By Heaventree on Thursday, December 29, 2005 - 10:33 pm:

I tell Matthew the same thing "We don't hit and that hurts Mommy". This age is still really young for them to fully understand time outs, but I guess it's good practice. You really have to get down to his level and make eye contact and talk in a lower register so he knows you mean business.

If Matthew is in a hitting phase, I try to anticipate it and stop it before it happens. I usually say something like "Nice, nice, no hitting" or "Give mommy hugs and kisses".

You can also try just changing his environment when you see he's getting edgey. Take him to another room to play. We have a living room and a family room, sometimes I just take Matthew out of a situation and change things up a bit to distract him from this kind of behaviour. We spend a lot of time in the family room so I'll take him to the living room or go and do something in the kitchen.

Lately I find that this is a difficult stage, Matthew goes through bouts where he refuses diaper changes, won't come out of his room so I leave him there then he throws a fit, doesn't want to go down for naps, eat lunch, get dressed. It seems like everything is a battle.

Does Connor do this more at a specfic time of day, maybe when he's more tired and a bit wired? Watch for signs and try to figure out if something is causing this, like, hungry, thristy, wired, tired over/under stimulated etc.

I guess it will get better, but I'm so there with you right now.

By Cat on Thursday, December 29, 2005 - 11:02 pm:

Heidi, my rule with the little kiddos I care for is "You hit--You sit." We start this probably around 1 1/2 and believe me, these kids are smart and if you're consistant they learn quickly. Time Out in my house is by the door that leads to the garage. The only thing there are coats and shoes. They can't see anything except the kitchen and the front door. They get one minute per year/age. They do not get any attention from anyone while sitting there (sometimes hard to keep the other kids away!). When their time is up I reinforce why they were there and have them apologize to the person they hit (or whatever). Even if they can't talk or say "I'm sorry" they can hug or give a gentle pat (I have one little guy that likes to pat on the head--it looks like he's trying to pet the other kids, but he's not verbal yet at 2 1/2 and it's how he says "I'm sorry"). I explain to them hitting hurts and I will not allow you to hurt anyone--you must find another way to express yourself. I know it's hard, but it's worked for me through many kids. Also, like Cori said, watch him to see if there are times or circumstances that he's more likely to hit during. You'll get through this. Keep us updated. Hugs, Hon. :)

◆ SOURCE MATERIAL:
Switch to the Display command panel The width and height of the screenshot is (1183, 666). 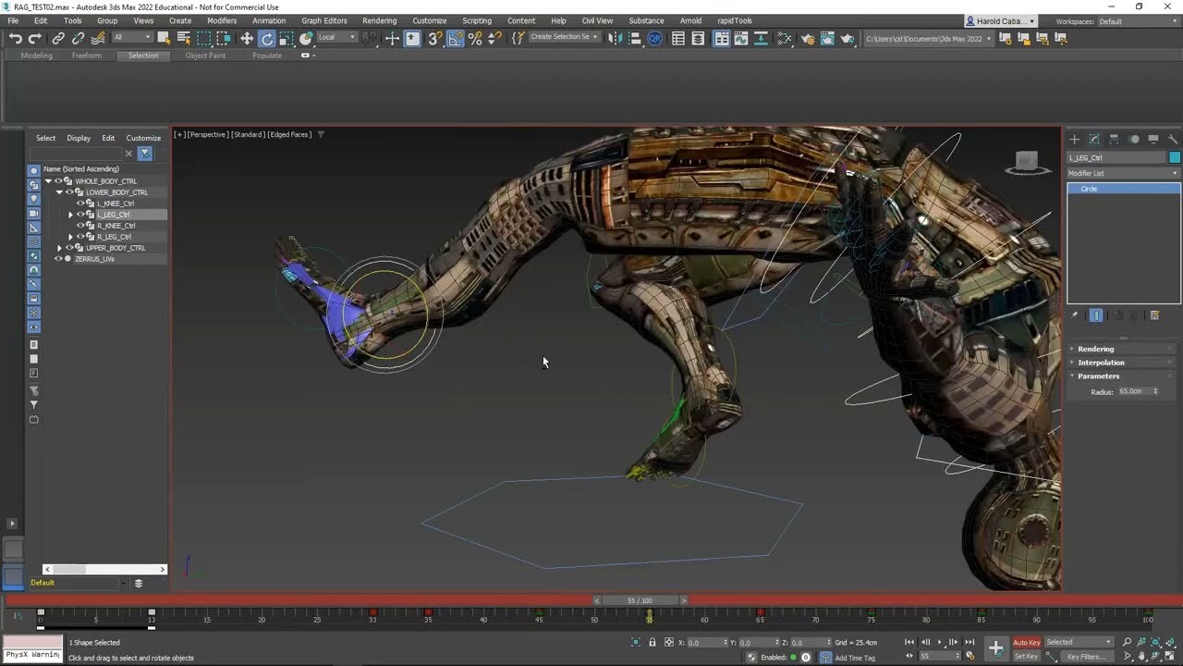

◆ EXERCISE: In the forum posts about toddler hitting, why does Heaventree say to get down to the child's level, make eye contact and talk in a lower register? Answer in one to three sentences.

◆ RESULT OF THE TASK: Heaventree says that doing these things lets the child know you mean business.